My texture is obviously off, or something is off anyway. When I score it doesn't look like any of the videos I watch. It just melts outwards. This one I scored particularly deep to try and see if that helped, it did not. Usually I don't score this deep though and same issue, every time same issue. Bread seems fine when it comes put but I've been doing this a while and I'm ready to up my game.

So, I'm just putting this loaf #1 in the oven now, I have loaf #2 in the fridge ready to bake next. Anything I can do to improve scoring on the 2nd one?

Recipe/method:

  1. Mix 100g mature starter, 375g water, 450g white flour, 50g whole wheat flour. Wait 1 hour in oven with light on.

  2. Add 10g water and 10g salt. Gently knead. Wait 1 hour covered in oven with light on.

  3. 4 sets of stretch and folds, half an hour between each, keeping covered in oven with light on in between.

◆ **Written exercise**: Print the stretch of the sourdough scoring post from "So, I'm just" through "covered in oven with light on.", keeping every word as it appears. The records that come next are drawn from a different source.

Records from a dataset
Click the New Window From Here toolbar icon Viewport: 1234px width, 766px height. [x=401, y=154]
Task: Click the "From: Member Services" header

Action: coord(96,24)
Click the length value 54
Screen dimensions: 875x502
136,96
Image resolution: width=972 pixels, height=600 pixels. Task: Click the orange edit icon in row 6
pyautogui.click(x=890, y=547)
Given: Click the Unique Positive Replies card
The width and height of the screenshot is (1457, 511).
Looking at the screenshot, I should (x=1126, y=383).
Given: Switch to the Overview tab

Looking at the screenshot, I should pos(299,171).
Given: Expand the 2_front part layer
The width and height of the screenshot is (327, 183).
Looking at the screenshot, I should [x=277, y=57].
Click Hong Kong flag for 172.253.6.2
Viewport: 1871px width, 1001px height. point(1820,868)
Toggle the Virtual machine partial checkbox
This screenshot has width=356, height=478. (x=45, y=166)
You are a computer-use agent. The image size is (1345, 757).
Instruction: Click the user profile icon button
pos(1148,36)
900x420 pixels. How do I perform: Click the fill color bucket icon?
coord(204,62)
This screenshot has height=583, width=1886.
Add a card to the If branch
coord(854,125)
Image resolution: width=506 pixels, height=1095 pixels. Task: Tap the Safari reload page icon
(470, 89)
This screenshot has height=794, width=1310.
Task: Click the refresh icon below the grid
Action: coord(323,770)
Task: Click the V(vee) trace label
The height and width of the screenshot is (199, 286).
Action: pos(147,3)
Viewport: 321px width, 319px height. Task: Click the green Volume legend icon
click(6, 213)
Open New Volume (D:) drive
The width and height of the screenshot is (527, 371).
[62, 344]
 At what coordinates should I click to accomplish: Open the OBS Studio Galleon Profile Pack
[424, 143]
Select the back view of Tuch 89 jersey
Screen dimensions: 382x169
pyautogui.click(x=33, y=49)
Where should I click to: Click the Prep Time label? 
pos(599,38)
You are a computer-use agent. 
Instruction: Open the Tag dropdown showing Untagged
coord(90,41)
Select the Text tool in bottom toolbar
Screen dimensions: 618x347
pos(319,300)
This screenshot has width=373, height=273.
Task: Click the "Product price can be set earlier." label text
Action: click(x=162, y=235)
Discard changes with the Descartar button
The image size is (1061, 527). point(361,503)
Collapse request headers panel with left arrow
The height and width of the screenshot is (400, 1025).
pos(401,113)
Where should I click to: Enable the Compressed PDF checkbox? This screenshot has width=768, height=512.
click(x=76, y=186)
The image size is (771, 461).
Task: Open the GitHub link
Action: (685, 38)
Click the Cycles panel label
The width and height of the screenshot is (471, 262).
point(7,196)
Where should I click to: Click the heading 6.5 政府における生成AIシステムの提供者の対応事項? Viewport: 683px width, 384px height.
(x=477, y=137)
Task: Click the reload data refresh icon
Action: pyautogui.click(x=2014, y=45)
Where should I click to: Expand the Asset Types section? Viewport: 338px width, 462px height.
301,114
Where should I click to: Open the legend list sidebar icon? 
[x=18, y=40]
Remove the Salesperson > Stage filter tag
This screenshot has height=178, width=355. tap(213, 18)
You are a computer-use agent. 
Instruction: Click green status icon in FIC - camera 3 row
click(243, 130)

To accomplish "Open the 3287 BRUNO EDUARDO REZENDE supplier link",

◆ **Expected answer**:
So, I'm just putting this loaf #1 in the oven now, I have loaf #2 in the fridge ready to bake next. Anything I can do to improve scoring on the 2nd one?

Recipe/method:

  1. Mix 100g mature starter, 375g water, 450g white flour, 50g whole wheat flour. Wait 1 hour in oven with light on.

  2. Add 10g water and 10g salt. Gently knead. Wait 1 hour covered in oven with light on.